Gerstein M, Altman R B
Department of Structural Biology, Fairchild D109, Stanford University, CA 94305, USA.
Comput Appl Biosci. 1995 Dec;11(6):633-44. doi: 10.1093/bioinformatics/11.6.633.
As the database of three-dimensional protein structures expands, it becomes possible to classify related structures into families. Some of these families, such as the globins, have enough members to allow statistical analysis of conserved features. Previously, we have shown that a probabilistic representation based on means and variances can be useful for defining structural cores for large families. These cores contain the subset of atoms that are in essentially the same relative positions in all members of the family. In addition to defining a core, our method creates an ordered list of atoms, ranked by their structural variation. In applying our core-finding procedure to the globins, we find that helices A, B, G and H form a structural core with low variance. These helices fold early in the folding pathway, and superimpose well with helices in the helix-turn-helix repressor protein family. The non-core helices (F and the parts of other helices that interact with it) are associated with the functional differences among the globins, and are encoded within a separate exon. We have also compared the variability measure implicit in our core structures with measures of sequence variability, using a procedure for measuring sequence variability that helps correct for the biased sampling in the databanks. We find, somewhat surprisingly, that sequence variation does not appear to correlate with structural variation.

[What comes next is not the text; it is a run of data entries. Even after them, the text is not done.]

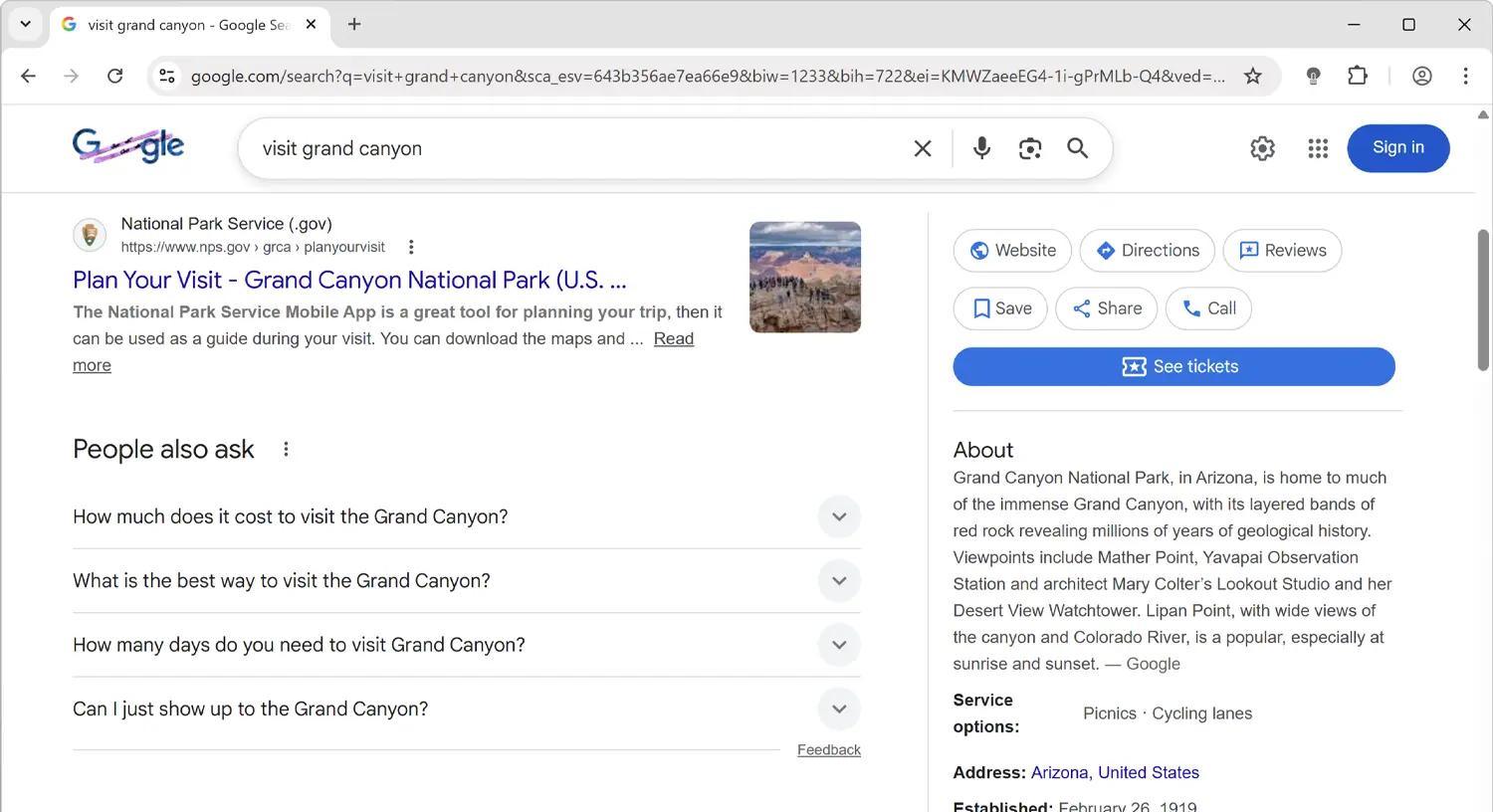This screenshot has height=812, width=1493.
Task: Click the Call option for the park
Action: pos(1208,308)
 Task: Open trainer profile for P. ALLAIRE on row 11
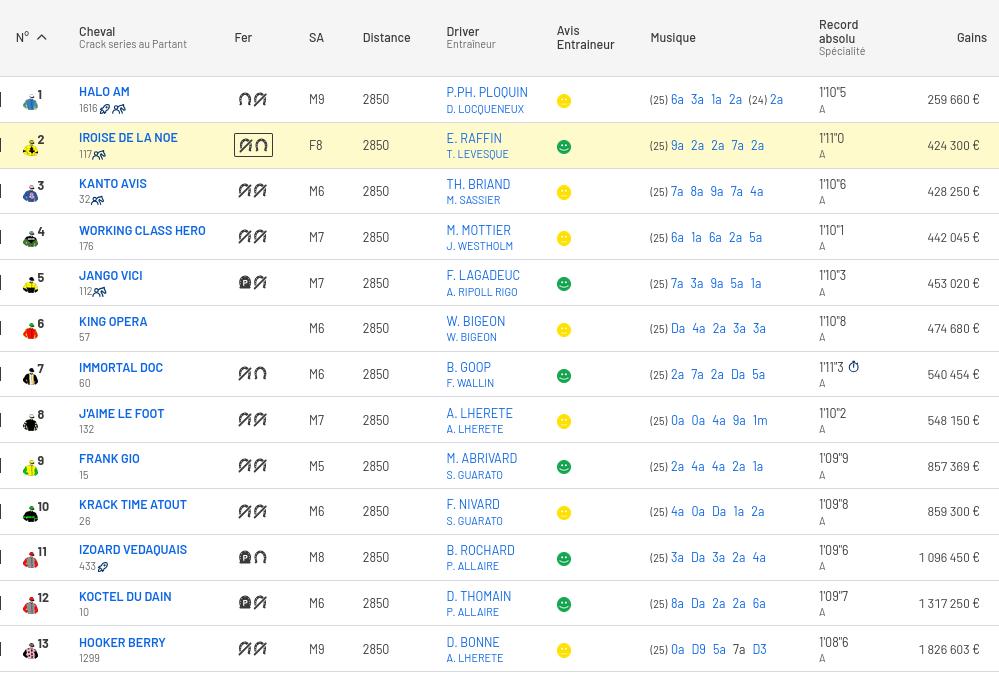tap(472, 566)
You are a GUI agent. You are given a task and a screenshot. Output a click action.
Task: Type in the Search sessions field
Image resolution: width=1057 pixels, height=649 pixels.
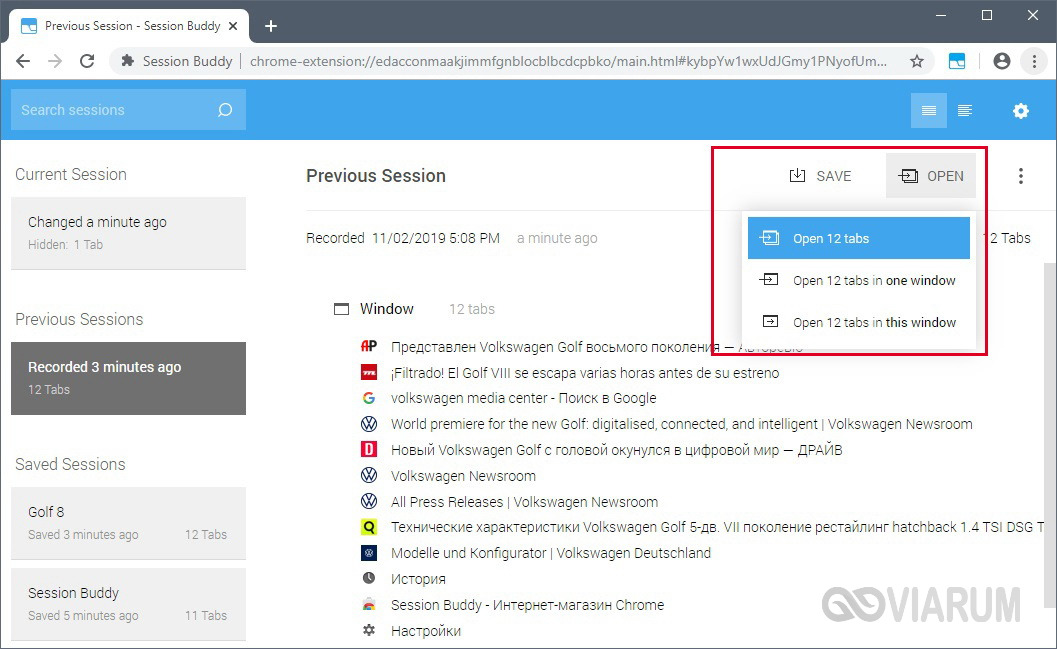110,110
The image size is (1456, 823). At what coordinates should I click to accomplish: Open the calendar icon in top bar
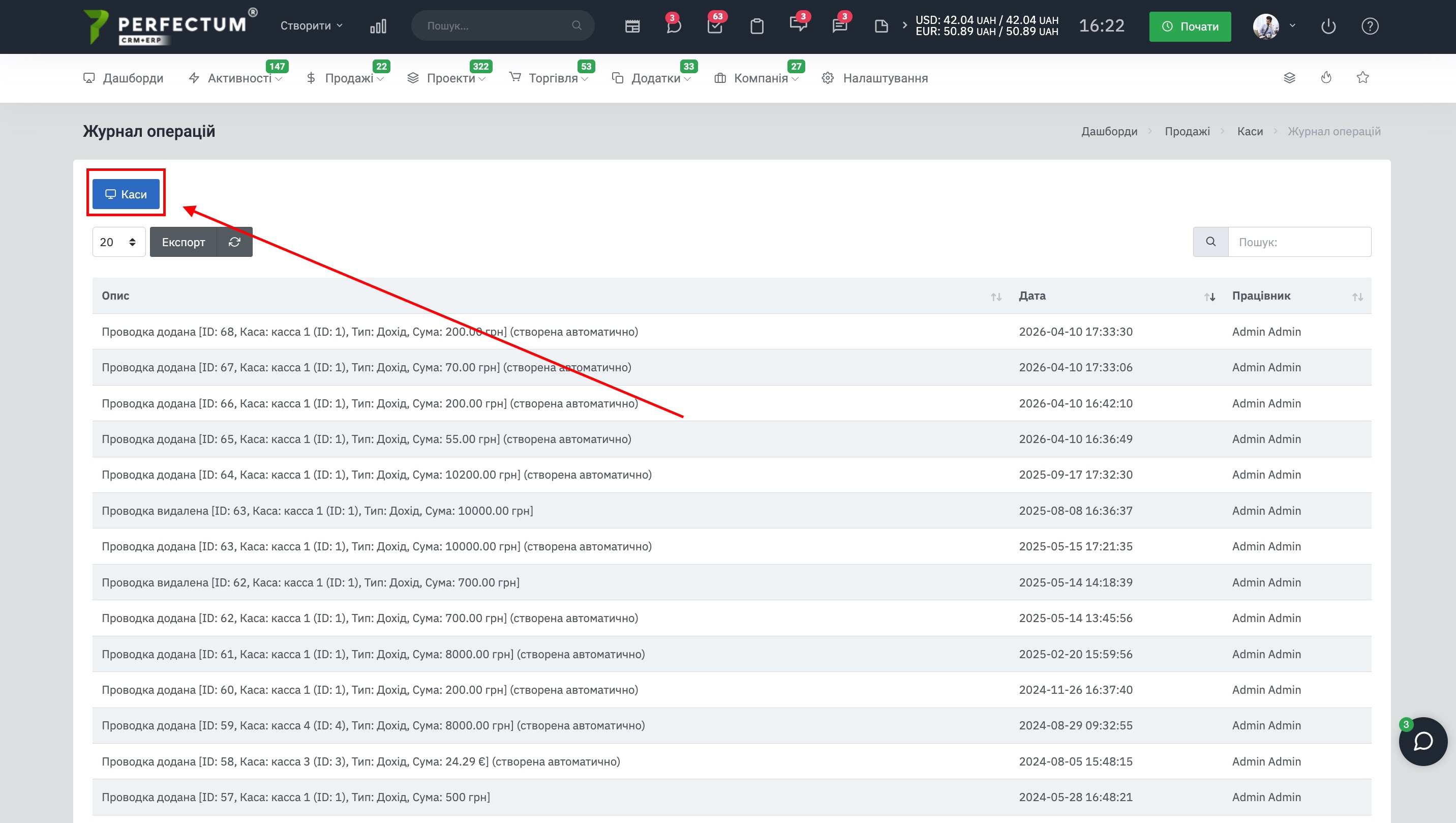click(x=632, y=26)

随着三维蛋白质结构数据库的不断扩展,将相关结构分类为家族成为可能。其中一些家族,如珠蛋白家族,拥有足够数量的成员,从而能够对保守特征进行统计分析。此前,我们已经表明,基于均值和方差的概率表示法对于定义大型家族的结构核心可能是有用的。这些核心包含在家族所有成员中相对位置基本相同的原子子集。除了定义核心之外,我们的方法还创建了一个按结构变化排序的原子有序列表。在将我们的核心发现程序应用于珠蛋白时,我们发现螺旋A、B、G和H形成了一个方差较低的结构核心。这些螺旋在折叠途径中较早折叠,并且与螺旋-转角-螺旋阻遏蛋白家族中的螺旋能很好地重叠。非核心螺旋(F以及与之相互作用的其他螺旋部分)与珠蛋白之间的功能差异相关,并由一个单独的外显子编码。我们还使用一种有助于校正数据库中偏差抽样的序列变异性测量程序,将我们核心结构中隐含的变异性测量与序列变异性测量进行了比较。我们有些惊讶地发现,序列变异似乎与结构变异不相关。